Image recovered from bnnbloomberg.ca
The Bank for International Settlements (BIS) has issued a stark warning that indebated countries remain susceptible to an unexpected loss of market confidence, despite current calm in bond markets. According to the BIS's annual economic report released on Sunday, countries with high fiscal deficits, exacerbated by rising interest rates, should urgently prioritize fiscal reform.
Claudio Borio, head of the BIS's monetary and economic department, emphasized that history has shown stability can swiftly transform into crisis, and governments need to act with urgency to restore fiscal balance.
The report asserts that advanced economies should limit their fiscal deficits to no larger than 1% of gross domestic product (GDP) this year, a significant reduction from last year's 1.6%. For context, this is a stark contrast to the current U.S. deficit, which the International Monetary Fund recently criticized as excessively large.
Agustín Carstens, the general director of the BIS, reinforced the gravity of this situation by highlighting the potential for economic stimulus programs and a rise in protectionism to destabilize sensitive markets. Pointing to recent market turbulence in Britain following then-Prime Minister Liz Truss's budget plans, Carstens cautioned against underestimating the potential for market shocks.

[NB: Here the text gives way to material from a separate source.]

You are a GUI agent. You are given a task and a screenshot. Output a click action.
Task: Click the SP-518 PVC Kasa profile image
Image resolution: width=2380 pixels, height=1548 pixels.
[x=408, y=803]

Globally, government debt levels are at unprecedented heights, with upcoming elections across major economies adding further uncertainty. In France, for example, early parliamentary elections called by President Emmanuel Macron have sent the country's bond markets into turmoil, raising fiscal sustainability concerns.
Carstens noted that while the BIS is not singling out any specific government, the overarching message is clear: nations must curb the rise in public debt and accept that interest rates will not revert to the ultra-low, pre-pandemic levels.

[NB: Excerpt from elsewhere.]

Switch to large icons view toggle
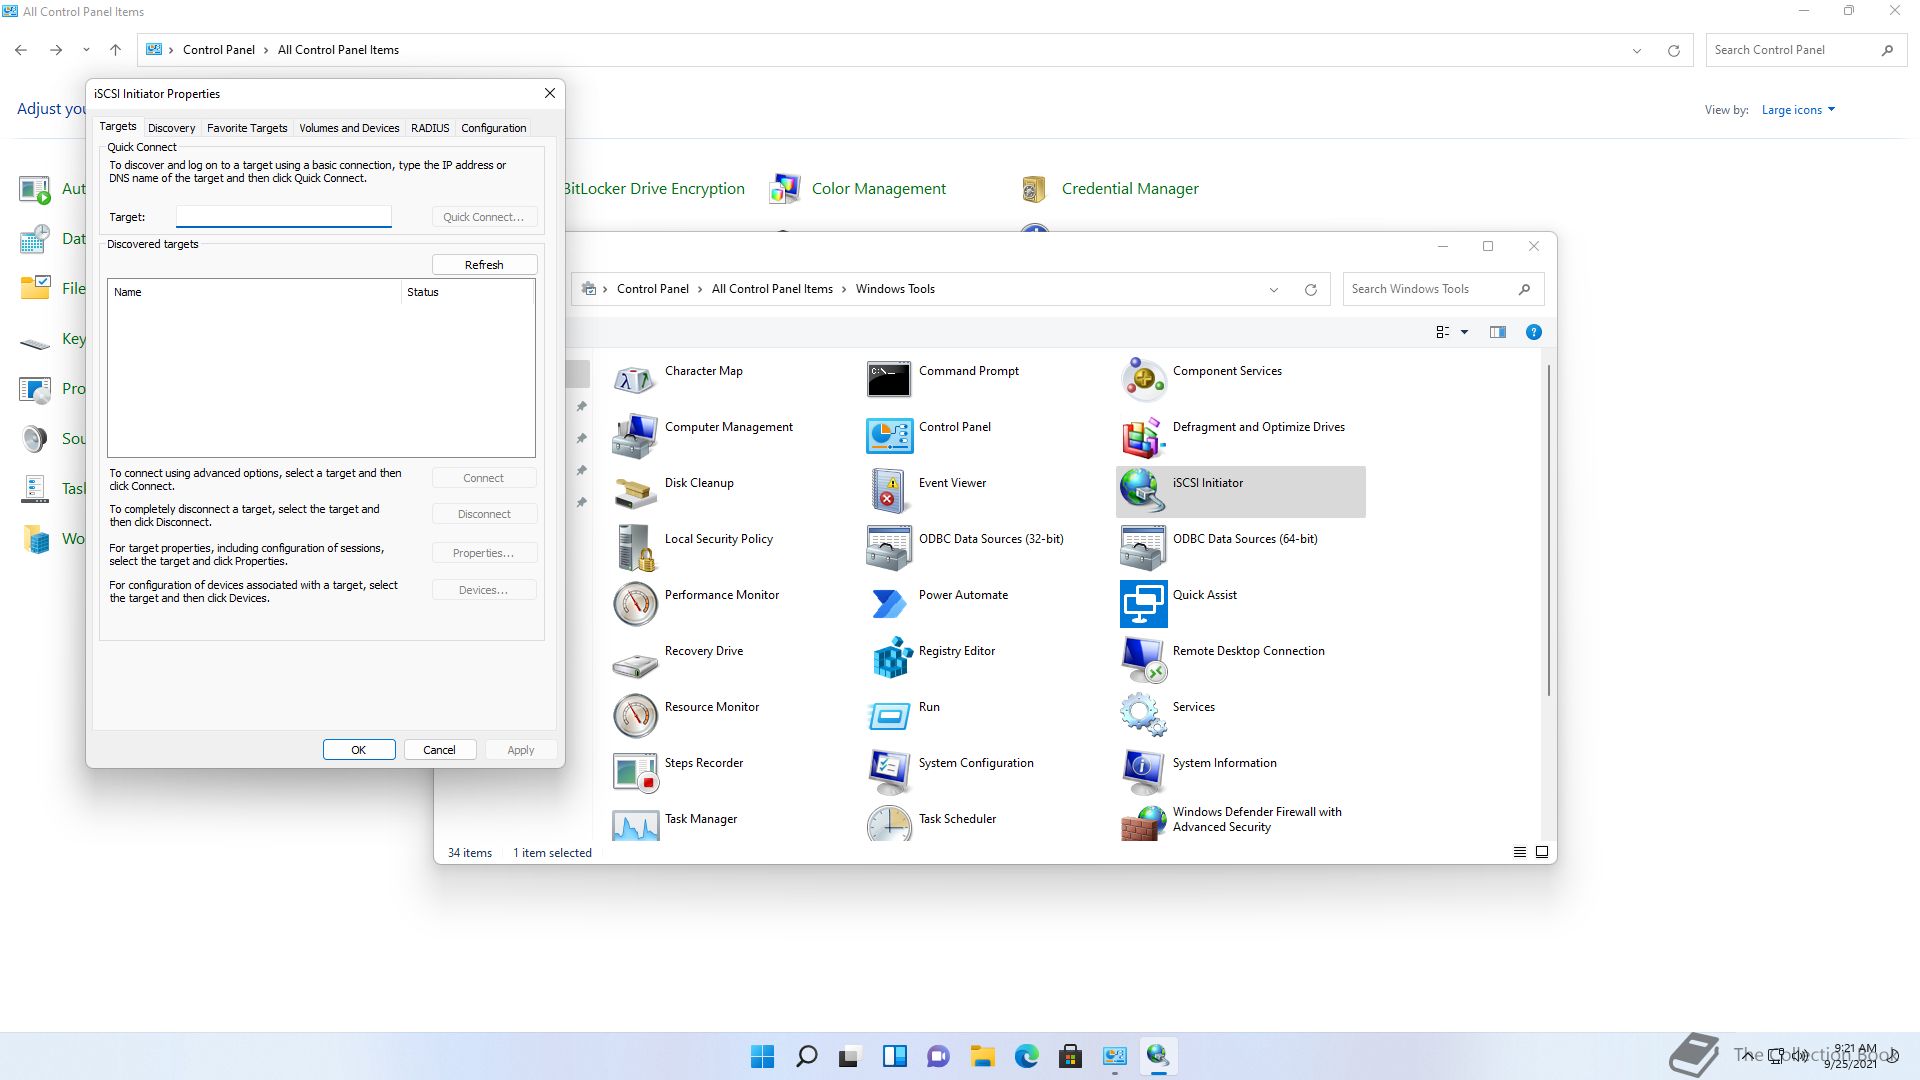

The BIS report also acknowledges that central banks have made significant strides in controlling post-pandemic inflation, which had reached multi-decade highs. Carstens praised central banks for navigating these tumultuous conditions and stressed the need for continued vigilance. He likened the control of inflation to a course of antibiotics, where adherence to the full treatment is crucial for success.
Further complicating the fiscal landscape are cost pressures from aging populations, climate change, and the need to rebuild defense capabilities. These factors, combined with economic stimulus measures, pose significant risks to market stability. Borio reiterated that central banks alone cannot ensure economic prosperity; governments must also implement broader tax bases and structural reforms to navigate future challenges.
Advanced economies, including the U.S., Japan, Italy, Spain, and the UK, need to maintain strict fiscal policies to stabilize financial conditions. Meanwhile, the BIS report indicates that confidence in public finances could quickly erode if economic momentum falters and urgent public spending becomes necessary.
The BIS also highlighted the persistent risk posed by services inflation, which remains disjointed from pre-pandemic trends. Additionally, geopolitical tensions affecting commodity prices could trigger a resurgence of inflation, further complicating monetary policy decisions.
As France grapples with its political and economic challenges, the situation exemplifies the delicate balance that global economies must achieve to avoid fiscal crises. French banks, for example, have suffered significant losses, highlighting vulnerabilities within the broader financial system. The upcoming elections could further exacerbate these challenges, with different political factions proposing varying fiscal policies that impact market stability.
The BIS's comprehensive report underscores the need for cohesive action from both central banks and governments worldwide to foster a stable and prosperous economic future. Ongoing vigilance and prudent fiscal management are critical as nations navigate the complex landscape of post-pandemic recovery.